La fédération française de volley-ball n’est pas la seule à ne pas avoir de règles claires sur la pratique sportive des personnes trans. «A part le roller derby et le rugby, pour les autres fédérations sportives, c’est le vide juridique», indique Lucie Pallesi, doctorant·e Staps à l’université de Paris-Saclay, spécialiste de l’inclusion des sportifs et sportives trans dans la pratique compétitive de haut niveau. A titre d’exemple, CheckNews a contacté la fédération française de natation, qui indique que «la fédération internationale de natation (Fina) n’a pris aucune position sur le sujet à ce jour. Généralement, les fédérations nationales se basent sur le règlement édité par la Fina. Il y a quelques discussions au sein de notre fédération mais aucun règlement établi pour le moment».
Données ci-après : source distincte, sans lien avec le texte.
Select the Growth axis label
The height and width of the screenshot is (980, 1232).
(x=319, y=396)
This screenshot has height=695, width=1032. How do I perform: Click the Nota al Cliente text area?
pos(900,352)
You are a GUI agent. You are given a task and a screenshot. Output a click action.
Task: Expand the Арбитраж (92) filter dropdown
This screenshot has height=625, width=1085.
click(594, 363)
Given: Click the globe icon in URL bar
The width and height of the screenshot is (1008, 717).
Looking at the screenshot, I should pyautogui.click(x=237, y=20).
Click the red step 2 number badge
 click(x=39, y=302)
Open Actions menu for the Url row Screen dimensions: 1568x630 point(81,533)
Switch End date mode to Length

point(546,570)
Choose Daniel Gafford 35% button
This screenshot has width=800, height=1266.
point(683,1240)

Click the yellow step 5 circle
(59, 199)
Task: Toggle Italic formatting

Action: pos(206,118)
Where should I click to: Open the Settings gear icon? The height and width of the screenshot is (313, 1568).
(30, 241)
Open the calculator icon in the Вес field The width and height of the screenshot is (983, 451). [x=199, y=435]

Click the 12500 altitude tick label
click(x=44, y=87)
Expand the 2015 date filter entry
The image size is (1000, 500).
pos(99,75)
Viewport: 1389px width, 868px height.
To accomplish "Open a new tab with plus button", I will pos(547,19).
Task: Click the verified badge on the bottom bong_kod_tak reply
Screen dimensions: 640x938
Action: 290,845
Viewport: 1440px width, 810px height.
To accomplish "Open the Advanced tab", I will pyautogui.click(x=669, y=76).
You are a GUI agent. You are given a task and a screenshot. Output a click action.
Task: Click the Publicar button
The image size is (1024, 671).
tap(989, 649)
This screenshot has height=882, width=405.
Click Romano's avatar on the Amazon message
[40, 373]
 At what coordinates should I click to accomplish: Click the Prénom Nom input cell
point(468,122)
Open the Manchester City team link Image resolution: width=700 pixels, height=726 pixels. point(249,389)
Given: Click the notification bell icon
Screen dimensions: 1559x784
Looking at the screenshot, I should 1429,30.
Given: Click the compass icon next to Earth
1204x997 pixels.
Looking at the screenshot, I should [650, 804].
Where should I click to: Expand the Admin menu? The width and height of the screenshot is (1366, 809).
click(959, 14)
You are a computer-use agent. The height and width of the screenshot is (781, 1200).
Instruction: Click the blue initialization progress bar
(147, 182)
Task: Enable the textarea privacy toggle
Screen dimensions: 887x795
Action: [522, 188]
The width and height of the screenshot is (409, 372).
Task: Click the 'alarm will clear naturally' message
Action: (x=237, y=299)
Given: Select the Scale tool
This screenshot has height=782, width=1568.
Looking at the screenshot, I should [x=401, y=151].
Règlements pour le roller derby et le rugby

Depuis 2017, le roller derby qui dépend de la fédération française de roller sportif (FFRS) dispose d’un règlement indiquant qu’«une personne trans /transgenre /intersexe est libre de choisir de patiner au sein d’un charter féminin ou masculin, indépendamment de son sexe et de son état civil officiel (papiers d’identité, licence, etc.)», ce qui signifie qu’une personne autodétermine son genre et n’a pas besoin de fournir de documents pour participer dans une équipe féminine ou masculine.

A une échelle plus grand public, la fédération française de rugby (FFR) a annoncé «l’inclusion des trans-identitaires au sein de ses compétitions officielles» le 17 mai 2021, à l’occasion de la Journée mondiale contre l’homophobie, la transphobie et la biphobie. Contrairement au roller derby qui pratique l’autodétermination, la FFR restreint l’accès à la compétition à certaines conditions prescriptives médicales et administratives. Pour participer aux compétitions de la FFR, les joueurs et joueuses transgenres doivent être reconnus administrativement dans leur nouveau sexe. Des règles spécifiques existent pour les femmes trans «non opérées» : les joueuses doivent attester qu’elles «suivent un traitement hormonal depuis a minima douze mois» et ne dépassant pas le seuil de 5 nanomoles par litre du taux de testostérone. Ces règles ne s’appliquent pas aux hommes trans qui n’ont pas subi d’opération. Une rugbywoman transgenre est particulièrement connue dans le championnat féminin : il s’agit d’Alexia Cérénys, qui joue depuis 2018 pour le club de Lons en Elite 1, soit la première division.

La rugbywoman professionnelle et la joueuse de volley-ball de nationale 2 repérée par RMC, ne sont pas les seules sportives trans en France, fait remarquer Eric Arassus, président de la fédération sportive LGBT +, qui indique également la présence de la joueuse de basket-ball Aurore Pautou en ligue 2 féminine de 3x3. Il souligne également que la fédération française de handball a entrepris d’importantes réflexions, sous l’impulsion de sa vice-présidente Béatrice Barbusse. Contactée par CheckNews, elle confirme qu’«une réunion avec notre commission médicale et des règlements pour envisager éventuellement des modifications. Pour le moment, nous examinons les cas un par un. A ce jour, trois cas depuis le début de saison et pas de souci pour les intégrer dans leur championnat amateur respectif».